### Reading text
::::::

TCD solar physicist Dr Peter Gallagher led the group from the School of Physics and School of Computer Science and Statistics which created the app. Gallagher launched the app, which is iPhone and Android compatible, at the recent European Space Weather Week conference in Belgium.
You can access the app by browsing to SolarMonitor.org on your smartphone. As the sun is reaching the peak of its 11-year cycle, solar activity, especially solar storms, solar flares and coronal mass ejections (CMEs), look set to be even higher this year, so utilities and power grid operators are especially keeping a close eye on the sun's activities right now.
CMEs themselves are bursts of solar wind that spark aurorare, similar to what you see when you visualise the Northern Lights in northern latitudes such as Norway. Speaking last night Gallagher said that SolarMonitor.org allows everyone to track the weather on the sun and to find out when the Northern Lights, also known as the the Aurora Borealis, are likely to be visible.
He said that the new app will complement the existing website as it will display the most recent images of the sun, including information on how many sunspots are visible and if any flares have occurred. Data for the app is gathered from solar observatories and satellites such as SOHO, STEREO, and Hinode. SolarMonitor.org's current users include everyone from students to solar physicists to companies that operate power grids or GPS systems, he affirmed.

::::::

### Activity
From the article on the SolarMonitor.org app, copy out the passage from "CMEs themselves are" up to and including "to be visible.", word for word.

### Given entries
::::::

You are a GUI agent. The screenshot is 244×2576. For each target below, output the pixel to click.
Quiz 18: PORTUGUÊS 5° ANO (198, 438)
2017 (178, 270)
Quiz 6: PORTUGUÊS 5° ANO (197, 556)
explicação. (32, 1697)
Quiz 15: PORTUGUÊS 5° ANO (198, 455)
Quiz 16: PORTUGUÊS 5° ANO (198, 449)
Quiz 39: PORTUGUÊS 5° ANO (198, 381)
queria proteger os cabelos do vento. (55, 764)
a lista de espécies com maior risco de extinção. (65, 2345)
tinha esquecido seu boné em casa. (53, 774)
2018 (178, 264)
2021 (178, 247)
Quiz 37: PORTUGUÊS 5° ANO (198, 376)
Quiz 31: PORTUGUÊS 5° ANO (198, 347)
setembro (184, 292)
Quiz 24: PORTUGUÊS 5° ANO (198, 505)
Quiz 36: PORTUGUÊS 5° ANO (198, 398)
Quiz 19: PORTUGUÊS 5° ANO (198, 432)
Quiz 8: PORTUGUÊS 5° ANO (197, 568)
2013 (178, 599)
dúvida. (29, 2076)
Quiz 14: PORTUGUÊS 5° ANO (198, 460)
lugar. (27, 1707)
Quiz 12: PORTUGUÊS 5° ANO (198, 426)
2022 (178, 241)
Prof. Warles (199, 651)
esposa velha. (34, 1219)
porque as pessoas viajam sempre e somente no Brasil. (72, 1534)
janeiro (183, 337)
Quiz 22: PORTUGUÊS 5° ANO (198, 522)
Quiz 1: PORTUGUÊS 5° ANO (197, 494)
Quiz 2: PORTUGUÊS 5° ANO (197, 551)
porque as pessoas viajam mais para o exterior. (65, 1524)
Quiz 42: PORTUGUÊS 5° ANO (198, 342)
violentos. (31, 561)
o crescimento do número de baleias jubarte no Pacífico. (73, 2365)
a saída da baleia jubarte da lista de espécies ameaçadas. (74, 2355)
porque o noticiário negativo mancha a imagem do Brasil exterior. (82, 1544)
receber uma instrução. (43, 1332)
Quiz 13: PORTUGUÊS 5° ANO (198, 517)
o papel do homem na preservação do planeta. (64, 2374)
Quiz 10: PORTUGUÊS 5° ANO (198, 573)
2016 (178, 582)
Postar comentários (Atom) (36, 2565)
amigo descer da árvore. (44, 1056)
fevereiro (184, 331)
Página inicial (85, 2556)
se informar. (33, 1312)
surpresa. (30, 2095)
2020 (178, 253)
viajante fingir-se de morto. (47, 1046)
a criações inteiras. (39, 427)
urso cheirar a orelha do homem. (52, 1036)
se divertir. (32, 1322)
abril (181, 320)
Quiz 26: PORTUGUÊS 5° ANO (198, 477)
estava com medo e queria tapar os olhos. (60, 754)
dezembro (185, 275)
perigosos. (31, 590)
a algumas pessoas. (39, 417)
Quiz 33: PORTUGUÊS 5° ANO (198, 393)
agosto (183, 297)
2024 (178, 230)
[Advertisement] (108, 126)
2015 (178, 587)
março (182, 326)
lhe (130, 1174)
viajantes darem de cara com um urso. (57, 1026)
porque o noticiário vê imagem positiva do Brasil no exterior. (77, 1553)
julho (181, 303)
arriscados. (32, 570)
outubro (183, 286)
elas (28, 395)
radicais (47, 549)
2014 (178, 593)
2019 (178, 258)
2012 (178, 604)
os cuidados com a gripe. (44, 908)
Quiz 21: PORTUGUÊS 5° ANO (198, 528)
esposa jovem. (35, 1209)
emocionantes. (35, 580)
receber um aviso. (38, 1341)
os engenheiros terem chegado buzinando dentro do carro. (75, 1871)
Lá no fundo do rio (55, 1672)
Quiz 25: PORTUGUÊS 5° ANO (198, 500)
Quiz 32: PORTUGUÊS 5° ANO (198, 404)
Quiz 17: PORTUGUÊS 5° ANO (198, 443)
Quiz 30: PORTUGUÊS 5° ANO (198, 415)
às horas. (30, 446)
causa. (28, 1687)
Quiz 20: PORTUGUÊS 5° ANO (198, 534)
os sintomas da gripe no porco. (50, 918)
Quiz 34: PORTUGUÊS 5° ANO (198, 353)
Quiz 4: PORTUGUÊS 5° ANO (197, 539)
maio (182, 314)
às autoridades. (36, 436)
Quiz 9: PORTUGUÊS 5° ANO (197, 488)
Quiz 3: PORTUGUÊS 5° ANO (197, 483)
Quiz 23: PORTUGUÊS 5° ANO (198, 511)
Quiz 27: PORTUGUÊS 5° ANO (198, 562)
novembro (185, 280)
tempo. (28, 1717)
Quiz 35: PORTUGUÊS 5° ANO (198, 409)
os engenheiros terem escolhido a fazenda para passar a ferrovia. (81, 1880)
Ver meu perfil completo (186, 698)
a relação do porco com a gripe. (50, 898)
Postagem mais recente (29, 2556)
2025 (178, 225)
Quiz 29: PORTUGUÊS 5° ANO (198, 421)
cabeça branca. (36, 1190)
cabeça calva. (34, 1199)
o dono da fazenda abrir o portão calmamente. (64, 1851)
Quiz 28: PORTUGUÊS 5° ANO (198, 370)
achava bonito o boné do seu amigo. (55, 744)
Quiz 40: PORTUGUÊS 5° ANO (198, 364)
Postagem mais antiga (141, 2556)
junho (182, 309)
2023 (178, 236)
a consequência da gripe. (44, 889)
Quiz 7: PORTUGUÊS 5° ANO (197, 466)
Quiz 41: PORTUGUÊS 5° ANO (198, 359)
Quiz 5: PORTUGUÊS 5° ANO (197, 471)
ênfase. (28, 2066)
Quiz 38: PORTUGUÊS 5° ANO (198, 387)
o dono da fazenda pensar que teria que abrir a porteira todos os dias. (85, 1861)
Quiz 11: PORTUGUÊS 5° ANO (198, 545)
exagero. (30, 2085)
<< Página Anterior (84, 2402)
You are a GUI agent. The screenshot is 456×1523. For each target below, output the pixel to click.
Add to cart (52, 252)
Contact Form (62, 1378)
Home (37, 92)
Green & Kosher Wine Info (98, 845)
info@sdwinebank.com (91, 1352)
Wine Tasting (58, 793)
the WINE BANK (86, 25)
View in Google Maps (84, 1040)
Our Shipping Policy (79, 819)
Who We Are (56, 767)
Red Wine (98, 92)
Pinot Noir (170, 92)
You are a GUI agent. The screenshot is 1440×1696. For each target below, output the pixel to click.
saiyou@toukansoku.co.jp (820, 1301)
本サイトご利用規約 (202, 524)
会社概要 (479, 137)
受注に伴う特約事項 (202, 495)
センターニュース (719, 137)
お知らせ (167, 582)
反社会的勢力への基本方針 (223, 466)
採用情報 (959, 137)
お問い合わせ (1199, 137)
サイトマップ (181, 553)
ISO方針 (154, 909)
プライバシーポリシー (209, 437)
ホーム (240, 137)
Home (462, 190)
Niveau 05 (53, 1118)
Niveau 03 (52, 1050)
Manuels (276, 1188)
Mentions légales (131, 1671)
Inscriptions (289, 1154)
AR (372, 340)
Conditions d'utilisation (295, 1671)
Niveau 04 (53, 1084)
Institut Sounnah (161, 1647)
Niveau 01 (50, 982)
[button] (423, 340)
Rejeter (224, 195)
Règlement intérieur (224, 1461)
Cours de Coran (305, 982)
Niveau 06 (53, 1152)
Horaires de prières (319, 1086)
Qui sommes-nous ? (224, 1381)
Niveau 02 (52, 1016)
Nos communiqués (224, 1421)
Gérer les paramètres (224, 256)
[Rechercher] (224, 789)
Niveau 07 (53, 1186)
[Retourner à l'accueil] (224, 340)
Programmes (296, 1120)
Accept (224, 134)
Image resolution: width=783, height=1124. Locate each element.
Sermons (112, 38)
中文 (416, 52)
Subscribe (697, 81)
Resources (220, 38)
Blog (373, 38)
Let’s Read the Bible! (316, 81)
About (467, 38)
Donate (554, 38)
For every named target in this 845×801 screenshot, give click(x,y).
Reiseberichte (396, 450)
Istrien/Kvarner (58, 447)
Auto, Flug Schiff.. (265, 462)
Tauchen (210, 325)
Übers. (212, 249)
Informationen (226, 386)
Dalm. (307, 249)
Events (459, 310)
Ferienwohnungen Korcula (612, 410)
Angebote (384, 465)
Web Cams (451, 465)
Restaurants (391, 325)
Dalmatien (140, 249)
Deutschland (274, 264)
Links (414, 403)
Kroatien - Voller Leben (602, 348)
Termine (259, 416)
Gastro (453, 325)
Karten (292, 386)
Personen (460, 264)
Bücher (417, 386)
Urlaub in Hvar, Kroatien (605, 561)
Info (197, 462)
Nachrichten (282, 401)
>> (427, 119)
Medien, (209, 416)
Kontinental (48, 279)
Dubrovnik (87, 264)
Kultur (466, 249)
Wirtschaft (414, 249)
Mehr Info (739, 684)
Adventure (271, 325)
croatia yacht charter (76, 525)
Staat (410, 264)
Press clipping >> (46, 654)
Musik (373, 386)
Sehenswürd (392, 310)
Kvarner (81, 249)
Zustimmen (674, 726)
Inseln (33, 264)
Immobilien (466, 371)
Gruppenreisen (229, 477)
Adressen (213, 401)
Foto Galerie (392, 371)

::::::

### Reply to the task
CMEs themselves are bursts of solar wind that spark aurorare, similar to what you see when you visualise the Northern Lights in northern latitudes such as Norway. Speaking last night Gallagher said that SolarMonitor.org allows everyone to track the weather on the sun and to find out when the Northern Lights, also known as the the Aurora Borealis, are likely to be visible.